Nos Estados Unidos, o Governo desobrigou o uso de máscaras em meados de maio, quando mais da metade da população já havia recebido as duas doses da vacina —o uso ainda é obrigatório em locais como hospitais e aviões. Além disso, o país utiliza principalmente os imunizantes da Pfizer/BioNTech e da Moderna, desenvolvidos com a tecnologia de RNA mensageiro e que possuem eficácia acima de 95%, oferecendo elevada proteção. “Ainda assim, nenhuma vacina oferece proteção total. Todas elas têm um percentual residual de possibilidade de infecção”, explica Dal-Den.

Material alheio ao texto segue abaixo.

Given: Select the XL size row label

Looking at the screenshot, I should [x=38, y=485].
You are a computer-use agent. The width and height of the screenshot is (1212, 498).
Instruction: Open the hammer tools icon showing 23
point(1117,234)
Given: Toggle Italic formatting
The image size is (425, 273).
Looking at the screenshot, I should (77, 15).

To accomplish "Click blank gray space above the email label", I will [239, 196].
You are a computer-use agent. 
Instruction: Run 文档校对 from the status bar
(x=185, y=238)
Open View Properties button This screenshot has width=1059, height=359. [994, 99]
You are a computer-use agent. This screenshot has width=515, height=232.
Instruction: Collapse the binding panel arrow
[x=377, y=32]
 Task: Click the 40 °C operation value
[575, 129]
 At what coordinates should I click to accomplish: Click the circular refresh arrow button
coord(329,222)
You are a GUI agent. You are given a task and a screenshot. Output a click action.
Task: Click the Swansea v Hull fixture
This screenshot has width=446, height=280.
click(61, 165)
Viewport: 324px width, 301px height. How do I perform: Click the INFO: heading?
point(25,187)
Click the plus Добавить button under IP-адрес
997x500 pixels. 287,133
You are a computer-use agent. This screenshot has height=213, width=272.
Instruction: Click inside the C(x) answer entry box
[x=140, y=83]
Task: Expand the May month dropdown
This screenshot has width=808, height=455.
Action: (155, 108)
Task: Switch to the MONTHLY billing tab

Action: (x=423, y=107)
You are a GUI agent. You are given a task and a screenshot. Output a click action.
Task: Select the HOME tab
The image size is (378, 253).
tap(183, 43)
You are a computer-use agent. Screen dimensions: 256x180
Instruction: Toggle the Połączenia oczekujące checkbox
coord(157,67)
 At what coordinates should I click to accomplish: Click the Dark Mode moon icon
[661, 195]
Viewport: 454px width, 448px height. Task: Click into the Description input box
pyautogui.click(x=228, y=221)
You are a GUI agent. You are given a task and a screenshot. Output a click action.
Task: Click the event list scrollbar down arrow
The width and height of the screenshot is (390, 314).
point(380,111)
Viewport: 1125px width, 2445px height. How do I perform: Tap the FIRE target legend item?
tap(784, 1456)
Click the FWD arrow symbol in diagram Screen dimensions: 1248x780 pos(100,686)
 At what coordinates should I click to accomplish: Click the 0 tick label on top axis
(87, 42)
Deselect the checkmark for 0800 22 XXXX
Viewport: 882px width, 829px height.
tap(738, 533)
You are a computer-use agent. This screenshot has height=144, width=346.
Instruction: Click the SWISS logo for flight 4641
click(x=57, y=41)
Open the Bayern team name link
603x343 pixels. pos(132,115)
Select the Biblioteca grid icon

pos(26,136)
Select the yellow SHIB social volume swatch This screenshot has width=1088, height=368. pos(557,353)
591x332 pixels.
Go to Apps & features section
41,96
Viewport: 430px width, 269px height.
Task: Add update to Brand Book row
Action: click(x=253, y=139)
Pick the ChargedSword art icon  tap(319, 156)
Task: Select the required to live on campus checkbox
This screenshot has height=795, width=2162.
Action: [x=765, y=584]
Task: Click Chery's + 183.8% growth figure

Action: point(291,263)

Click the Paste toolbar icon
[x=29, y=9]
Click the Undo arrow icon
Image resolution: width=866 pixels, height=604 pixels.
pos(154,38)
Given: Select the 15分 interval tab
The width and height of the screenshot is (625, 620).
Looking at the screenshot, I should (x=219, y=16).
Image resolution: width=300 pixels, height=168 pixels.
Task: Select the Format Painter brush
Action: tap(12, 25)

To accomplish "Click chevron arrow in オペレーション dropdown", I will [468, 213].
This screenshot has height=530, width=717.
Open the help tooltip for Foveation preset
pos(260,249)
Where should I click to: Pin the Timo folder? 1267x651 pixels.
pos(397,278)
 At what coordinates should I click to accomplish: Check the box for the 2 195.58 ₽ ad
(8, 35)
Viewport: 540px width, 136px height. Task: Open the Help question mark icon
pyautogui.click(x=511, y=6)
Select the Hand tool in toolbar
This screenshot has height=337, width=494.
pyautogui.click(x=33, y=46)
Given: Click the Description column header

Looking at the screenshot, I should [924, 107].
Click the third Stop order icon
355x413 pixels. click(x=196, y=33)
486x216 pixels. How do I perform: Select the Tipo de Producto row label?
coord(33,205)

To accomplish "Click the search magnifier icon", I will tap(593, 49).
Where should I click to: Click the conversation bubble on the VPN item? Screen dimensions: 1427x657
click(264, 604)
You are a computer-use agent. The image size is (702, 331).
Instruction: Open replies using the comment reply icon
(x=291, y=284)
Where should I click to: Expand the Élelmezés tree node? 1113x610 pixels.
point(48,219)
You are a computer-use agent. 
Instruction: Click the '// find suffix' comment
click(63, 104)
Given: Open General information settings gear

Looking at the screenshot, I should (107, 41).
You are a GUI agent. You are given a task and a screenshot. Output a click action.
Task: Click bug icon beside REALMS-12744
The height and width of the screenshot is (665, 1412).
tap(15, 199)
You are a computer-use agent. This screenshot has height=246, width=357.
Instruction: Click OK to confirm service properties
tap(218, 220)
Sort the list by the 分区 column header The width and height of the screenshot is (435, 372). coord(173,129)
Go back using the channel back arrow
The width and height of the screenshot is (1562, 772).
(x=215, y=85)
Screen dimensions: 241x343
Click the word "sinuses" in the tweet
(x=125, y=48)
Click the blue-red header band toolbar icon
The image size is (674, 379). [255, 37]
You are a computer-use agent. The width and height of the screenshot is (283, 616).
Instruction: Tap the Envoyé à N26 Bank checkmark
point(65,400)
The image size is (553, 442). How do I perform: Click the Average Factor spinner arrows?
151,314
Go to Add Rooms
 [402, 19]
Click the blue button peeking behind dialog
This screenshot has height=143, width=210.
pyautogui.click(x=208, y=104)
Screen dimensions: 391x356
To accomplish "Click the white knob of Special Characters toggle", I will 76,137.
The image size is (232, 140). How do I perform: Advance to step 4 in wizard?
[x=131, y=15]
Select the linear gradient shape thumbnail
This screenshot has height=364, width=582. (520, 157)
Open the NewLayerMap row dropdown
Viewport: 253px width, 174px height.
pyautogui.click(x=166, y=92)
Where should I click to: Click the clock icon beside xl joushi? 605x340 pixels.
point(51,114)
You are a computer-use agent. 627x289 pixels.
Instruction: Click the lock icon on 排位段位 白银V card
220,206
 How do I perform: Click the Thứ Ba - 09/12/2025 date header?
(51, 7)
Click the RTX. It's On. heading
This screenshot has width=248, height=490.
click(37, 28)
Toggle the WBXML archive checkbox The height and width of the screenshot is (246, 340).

O neurocientista e pesquisador Miguel Nicolelis, colunista do EL PAÍS, lembra que, mesmo nos Estados Unidos, a comunidade médica e cientifica refuta a falta de obrigatoriedade no uso de máscaras. “Os especialistas falam atualmente na necessidade de 75% da população imunizada para que se possa cogitar com segurança uma medida como essa”, diz ele, citando uma pesquisa feita por The New York Times com mais de 700 epidemiologistas
“A máscara é um recurso valioso porque serve tanto para a proteção individual quanto de terceiros. No futuro, seu uso pode ser prescindido no Brasil, primeiramente em locais abertos, mas isso quando tivermos maior cobertura vacinal e menor taxa de ocupação nos hospitais”, explica Valeria Paes. De acordo com o último o boletim do Observatório Covid-19 Fiocruz, publicado na quarta-feira (09/06), o cenário no país é de “alto risco”, com pelo menos 20 Estados e o Distrito Federal, além de 17 capitais, com taxas de ocupação hospitalar iguais ou superiores a 80%.
Paes ressalta ainda que a desobrigação do uso de máscaras geraria animosidade social e confusão em relação aos protocolos adotados em diversos ambientes, como os aviões, por exemplo. “Isso dificulta os protocolos de fiscalização. Se um fiscal vê uma pessoa sem máscara, como essa pessoa vai provar que já foi totalmente imunizada contra a doença?” questiona.
Após as declarações de Bolsonaro, a própria OMS reforçou o pedido para que todas as pessoas, incluindo as vacinadas, usem máscaras contra a covid-19. “Deixamos a cada país tomar sua decisão, mas essa [o uso de máscaras] é a nossa recomendação. Vacinas são muito boas para evitar doenças. Mas não são um tratamento e só agem se você já foi infectado”, disse Margaret Harris, porta-voz da organização, à coluna do jornalista Jamil Chade (que também assina no EL PAÍS) no UOL.
Drauzio Varella, um dos médicos brasileiros mais renomados, também insiste na recomendação: “A essa altura do campeonato, depois de tantos testes e estudos, o uso da máscara segue sendo uma das únicas medidas cientificamente comprovadas de controle da covid-19. Não faz sentido suspendermos o uso obrigatório quando apenas 11% da população está imunizada”, escreveu ele no Portal Drauzio, lembrando que os países que optaram por dispensar o uso obrigatório são exceção. “A recomendação da OMS e dos especialistas continua sendo a mesma: use máscara. Máscara salva”, conclui.